The demolition campaign targeted building violations licensed through exceptional decrees granted by the municipal councils and approved by the governorate while Ibrahim was still in office. Immediately after Ibrahim’s dismissal, the governorate cancelled the exemptions previously granted to owners of buildings that were in violation of code, without providing any justification. According to sources who spoke with The Syria Report, it appears that a large number of violating buildings in various parts of the rural areas outside Damascus had received exemptions from the governorate in recent years in return for bribes to the governor.
On December 03, the Central Demolition Committee (CDC) in the Damascus Countryside governorate began demolishing and removing building violations in the town of Al-Saboura west of Damascus. Officials from both the governorate and the municipality were present, as were law enforcement, in accordance with the provisions of Legislative Decree No. 40 of 2012 on Building Violations. The properties targeted for demolition included four residential buildings, each consisting of six storeys. CDCs were formed separately in each governorate, in accordance with instructions provided by Legislative Decree No. 59 of 2008 regarding the removal of building violations. The CDCs are aimed at providing support and counsel, and to carry out the demolition or transfer using both public and private sector capacity.

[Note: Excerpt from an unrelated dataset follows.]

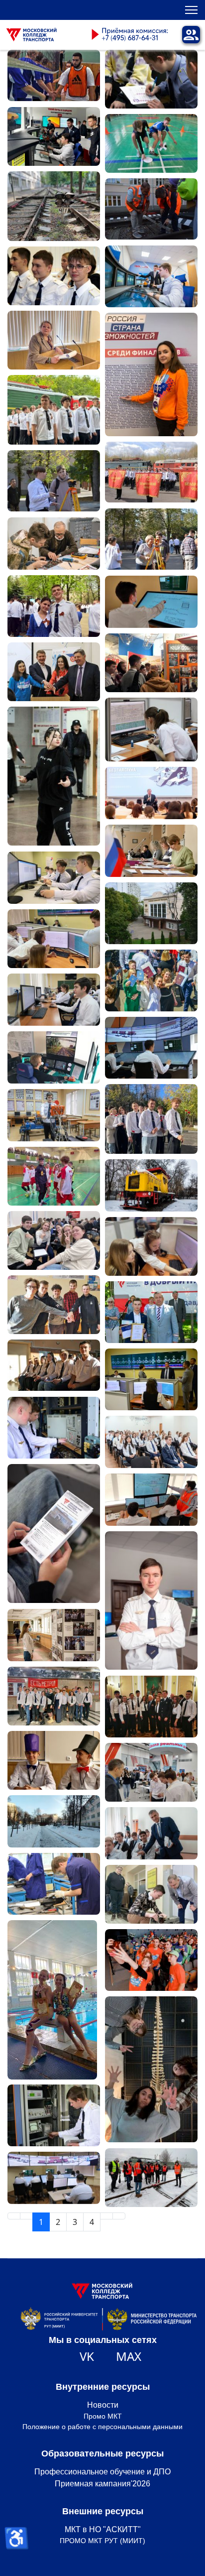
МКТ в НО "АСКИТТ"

A violating building is a building constructed without obtaining a permit, or one whose builders violated the terms of the licence, according to Building Violations Law No. 1 for 2003. Meanwhile, Decree No. 40 of 2012 stipulates that the building be completely removed, regardless of its location, and that a fine and imprisonment be imposed on the perpetrators, as well as for contractors and hired workers who constructed the building. All construction equipment in their possession at the site of the violation must be confiscated, the building demolished, and the rubble removed at the owner’s expense.
Cases exempted from those measures include building violations that occurred before Decree No. 40 of 2012 went into effect, or those that could not be removed due to the potential dangers to surrounding buildings. In this case, the owner of the violating building must be charged a fee equal to twice the earnings he made from the building. In 2017, the governorate permitted legal settlement of some of the violations that occurred before 2012, provided that the owners submit an engineering report confirming the building’s structural integrity, and that the building does not disrupt the general appearance of its surrounding area.
However, during its current campaign, the governorate refused to conduct legal settlements in similar cases, without providing any justification as to why. Such settlements are permitted in some cases, according to Legislative Decree No. 59 of 2008, provided that there is no “change in the construction system according to specified controls and fines imposed on the violator, whether that is the owner of the building themselves, or the investor.”